ENTRIES SUPPLIED: Begin

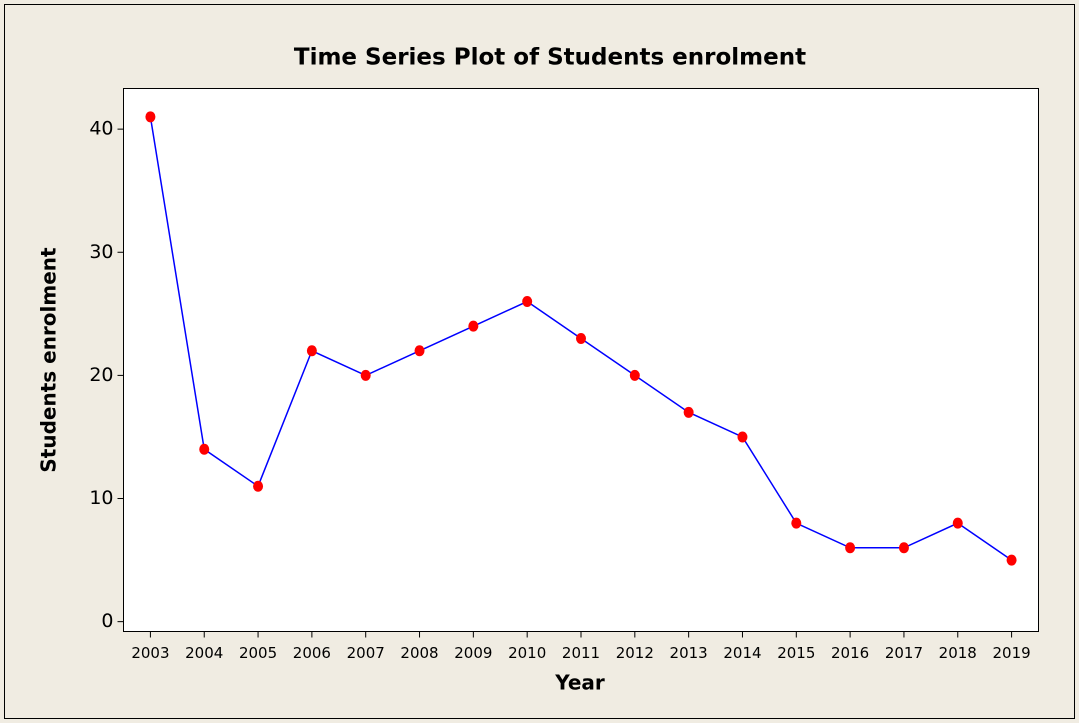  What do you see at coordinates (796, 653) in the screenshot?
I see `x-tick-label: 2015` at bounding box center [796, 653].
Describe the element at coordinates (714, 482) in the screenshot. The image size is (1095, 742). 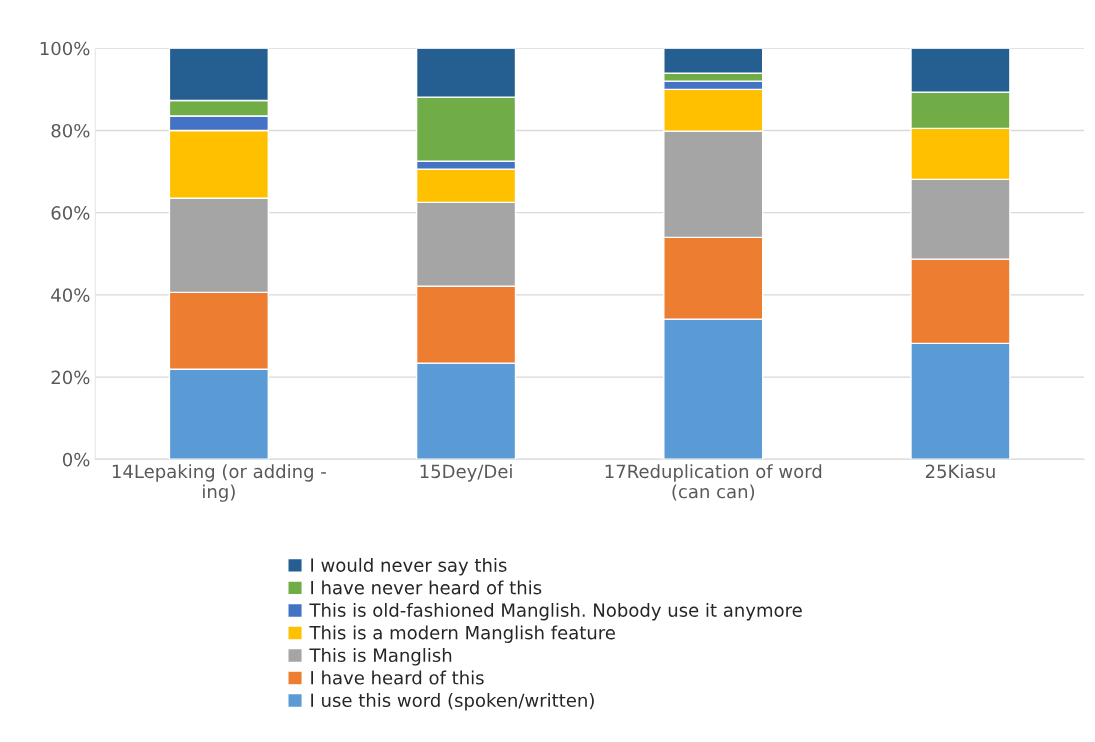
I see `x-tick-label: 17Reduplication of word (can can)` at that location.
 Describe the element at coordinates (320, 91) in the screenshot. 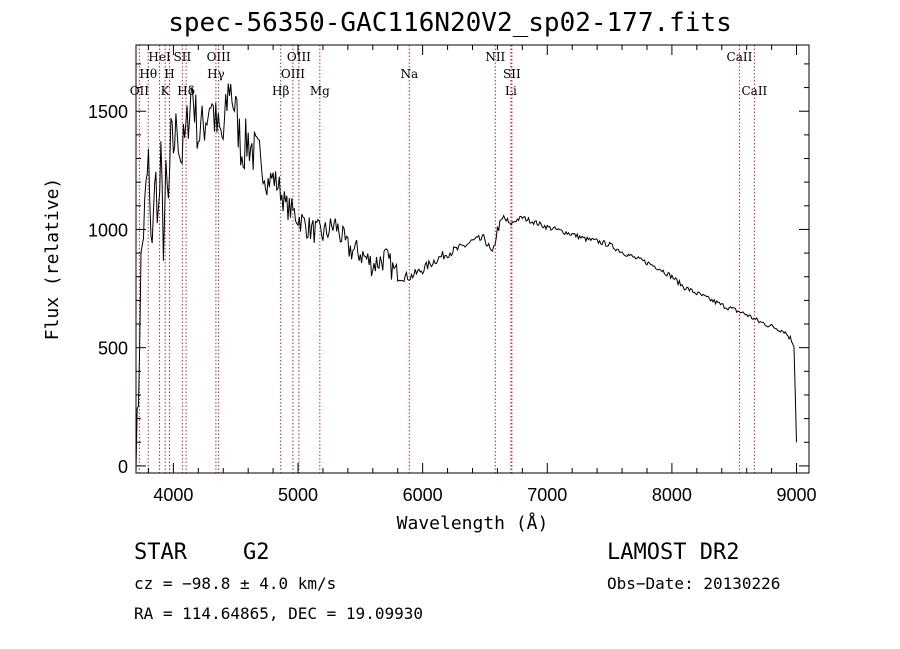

ENTRIES SUPPLIED: End

Rewrite all of the data above with "Describe" replaced by "Identify" and everything else left unchanged. Leave the pictures out of your answer.

  What do you see at coordinates (796, 653) in the screenshot?
I see `x-tick-label: 2015` at bounding box center [796, 653].
Identify the element at coordinates (714, 482) in the screenshot. The image size is (1095, 742). 
I see `x-tick-label: 17Reduplication of word (can can)` at that location.
 Identify the element at coordinates (320, 91) in the screenshot. 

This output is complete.